Spokojniejszy restart
Drugi start Norrisa nie był tak błyskotliwy, ale wystarczył na utrzymanie za sobą Hamiltona. Dla Mercedesa były to jedne z ostatnich pomyślnych okrążeń, gdyż później tempo było coraz słabsze. Norris za to próbował uczynić wyścig ciekawym i podczas jednego z ataków brakowało połowy długości samochodu, by sprawić niespodziankę i zmienić Verstappena na pozycji lidera. Holender jednak utrzymał nerwy na wodzy i od tego momentu był już niezagrożony.
Chwilę później Hamiltona zaatakował Alonso, z powodzeniem. Dla Hiszpana był to początek walki o podium, przez chwilę próbował trzymać tempo Norrisa, ale okazało się, że Aston Martin musi dziś się oglądać za siebie, szczególnie na postępy Pereza.
Kłopoty Mercedesa
Pierwsze postoje przyniosły kilka podcięć, w tym Hamilton wyjechał przed Perezem, ale Srebrnym Strzałom nie dało to wiele radości. Meksykanin szybko uporał się z Anglikiem i pognał przed siebie. Do Russella za to zaczęli dobierać się inni zawodnicy i dla młodszego zawodnika Mercedesa był to początek końca, który nastąpił na 58. okrążeniu, gdy zespół polecił zjazd do garażu.
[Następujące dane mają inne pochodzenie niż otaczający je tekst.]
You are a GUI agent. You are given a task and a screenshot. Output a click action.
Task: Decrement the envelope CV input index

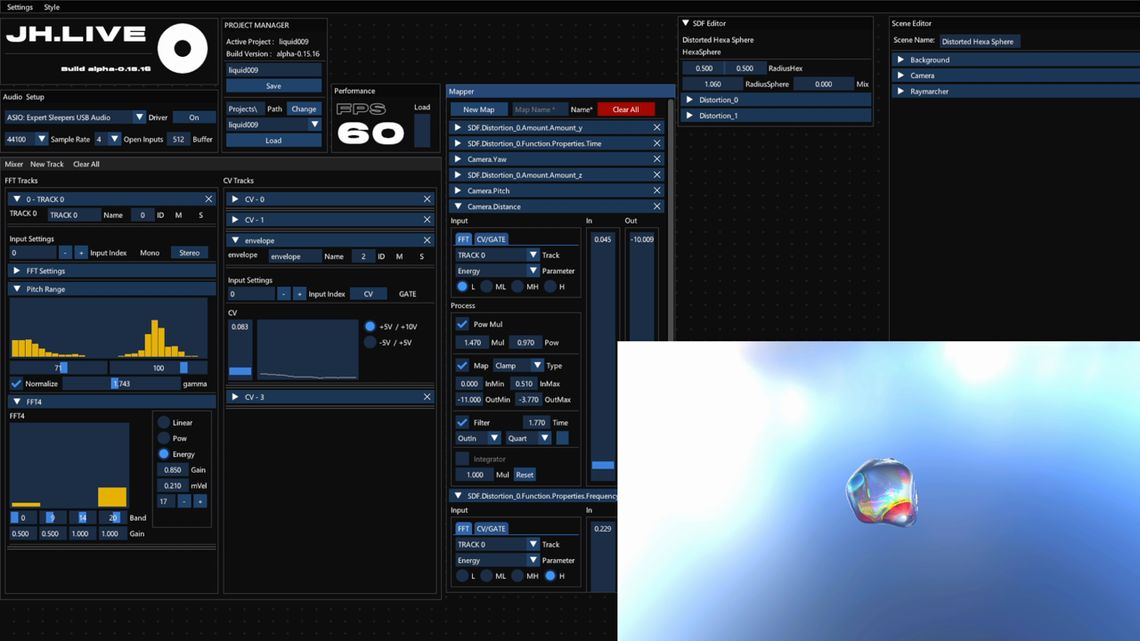point(284,294)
Po pierwszych postojach na czele Verstappen prowadził z przewagą pięciu sekund, którą do drugiego postoju powiększył do siedmiu. McLaren próbował przedłużyć drugi przejazd, licząc na neutralizację, ale ta nie nadeszła. Norris po drugim postoju zredukował stratę do ośmiu sekund, ale dalej nie był nawet blisko wygranej. Kolejne podium młodego Anglika na pewno cieszy zespół, ale Norris na pewno liczył na więcej.
Alonso pokazuje klasę
Ozdobą wyścigu była walka Alonso z Perezem. Meksykanin szybko dochodził Hiszpana i wydawało się, że walka będzie bezproblemowa dla Red Bulla, ale Alonso nie zamierzał odpuścić. Kierowca Aston Martina długo trzymał rywala za plecami, jednak Perez długo ładował baterię, by na dwa okrążenia do mety przypuścić ostateczny atak. Szarża się powiodła i wydawało się, że to Meksykanin zawita na podium, ale dwukrotny mistrz świata pokazał kunszt na przedostatnim okrążeniu. Niesamowity atak dał mu awans na trzecie miejsce. Perez ponownie próbował zaatakować już na ostatniej prostej i niemal się to udało, ale do podium zabrakło 0,053 sekundy.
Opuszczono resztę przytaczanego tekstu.